In this post I demostrate a practical use of Discriminated Union data structure / pattern in C# code.

I also show the alternative design solutions and explain how they are inferior.

The Need for a ‘One-Of-Many’ Type

Sometimes we want to model a concept that can take different forms at runtime, but should still be treated as one type.

This is how it looks in UML:

AbstractType can be one of many concrete types

We want to be able to pass objects as instances of AbstractType, but still have access to members of concrete types.

Seems pretty basic. Can’t we already do this in C#? Unfortunately, we can’t do it cleanly, as I’ll show later.

A Practical Example

Let’s look at a concrete example of a domain where using discriminated unions makes sense.

Suppose there’s a communication library where a class hierarchy of response types looked like this:

Class hierarchy that illustrates the need for discriminated unions

This is what I wanted the library API to look like:

public interface Client{
    ReadResult Read(Request r);

Now the question is - how can the ReadResult type represent all the possible variations of response?

Naive Solutions - Before Discriminated Unions


The first thing that might come to mind in this case is using inheritance.

Unfortunately this is a bad solution because the concrete types represent completely different things that don’t share any data or behavior.

Such API would break LSP and require the client to manually type-check and upcast responses to a concrete type.

This obviously is inconvenient and unsafe.


Using composition would mean combining data from different types into one “container” type and using a special “tag” property to differentiate between types, for example:

class ReadResult{
    // The `type tag`
    public ResultType ResultType {get;}

    // properties from `ReadSuccess`
    public byte[] Data { get; }

    // properties from `IOError`
    public ErrorCode Error { get; }

Here ResultType basically signifies which properties of a specific instance are valid to use. In a successful response you can the Data property is applicable, while in case of an error the Error property makes sense.

In practice this is even more complicated, because there are different types of errors, each with it’s own types of data.

This solution is not safe because there’s no compile-time guarantee that the correct properties will always be used. Also, the container object can be made inconsistent very easily, or should contain logic to guard against this. This is is extra code we shouldn’t have to write.

The Solution with Discriminated Unions

Recently I got interested in F# and was amazed that there are languages that actually handle this modelling scenario. They have Discriminated Unions as a language feature.

After a bit more research I implemented something similar in C#.

This is how you work with an API that returns a Discriminated Union:

ReadResult result = client.Read(request);
result.Match(success => {
}, failure => {

Discriminated Library (C#)

I liked how the solution worked, so I decided to create a small library to re-use in future projects.

The library is called Discriminated and it’s available at nuget:

PM> Install discriminated

After installing the library, I simply inherit it’s Union<T> type by ReadResult and use it in the API.

class ReadResult: Union<ReadSuccess, IOError>{


From Union<T1,T2>, ReadResult inherits the Match method, which allows/requires the caller to pass callbacks for all possible cases of the union.
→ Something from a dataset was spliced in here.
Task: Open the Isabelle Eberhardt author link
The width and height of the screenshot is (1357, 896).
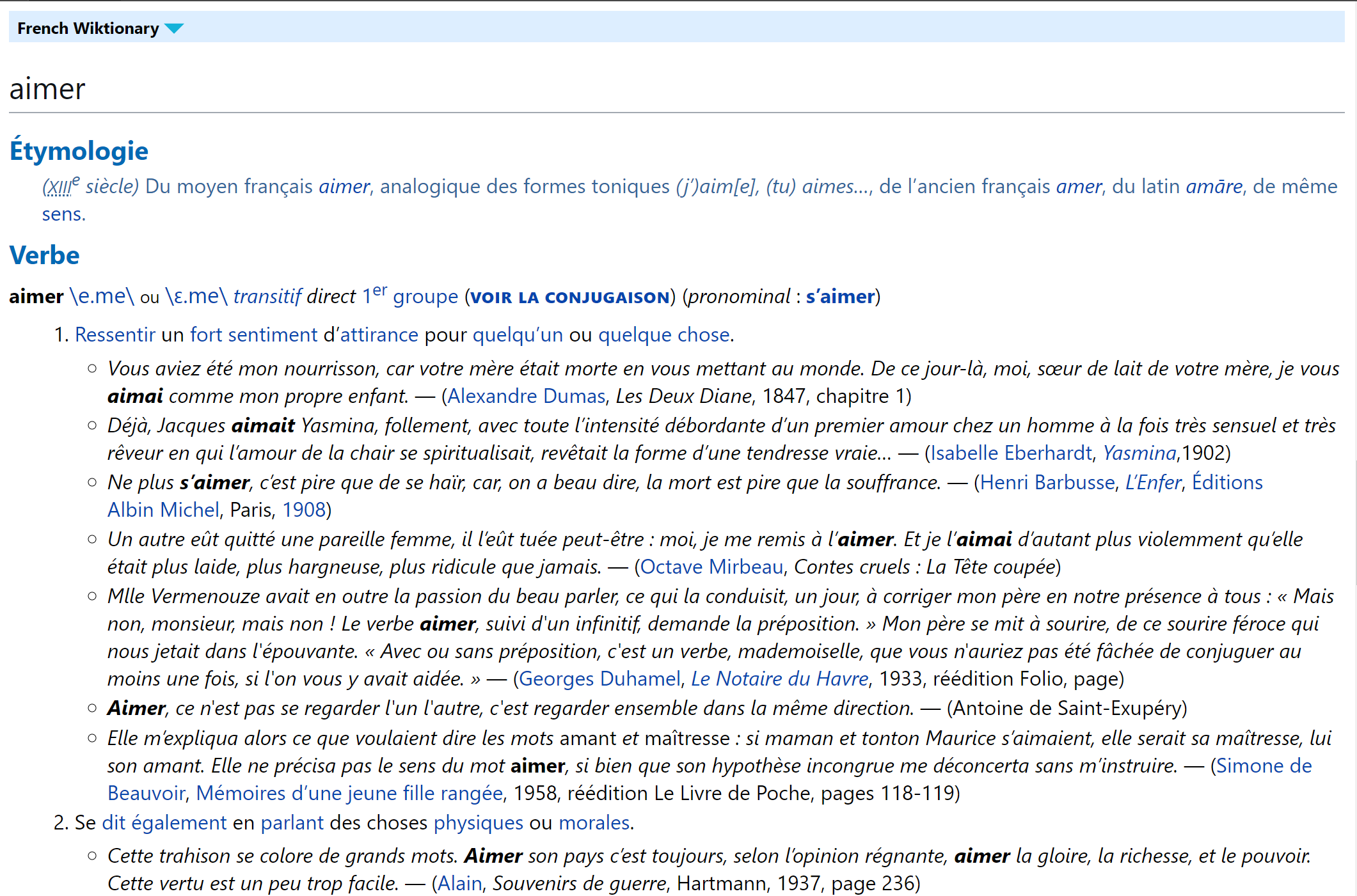Action: point(1011,453)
There are two possible cases in this example, so Match takes either two Func objects or two Action objects.

Benefits of Discriminated Unions

The best thing about this approach is it compile-time type safety. You don’t need to type-check and up-cast.

It also guarantees all Union cases will handled by the client.

Finally, it’s the best approach from modelling purity perspective. I no longer have to force things into an inheritance hierarcy when they don’t actually have any polymorhpic behavior.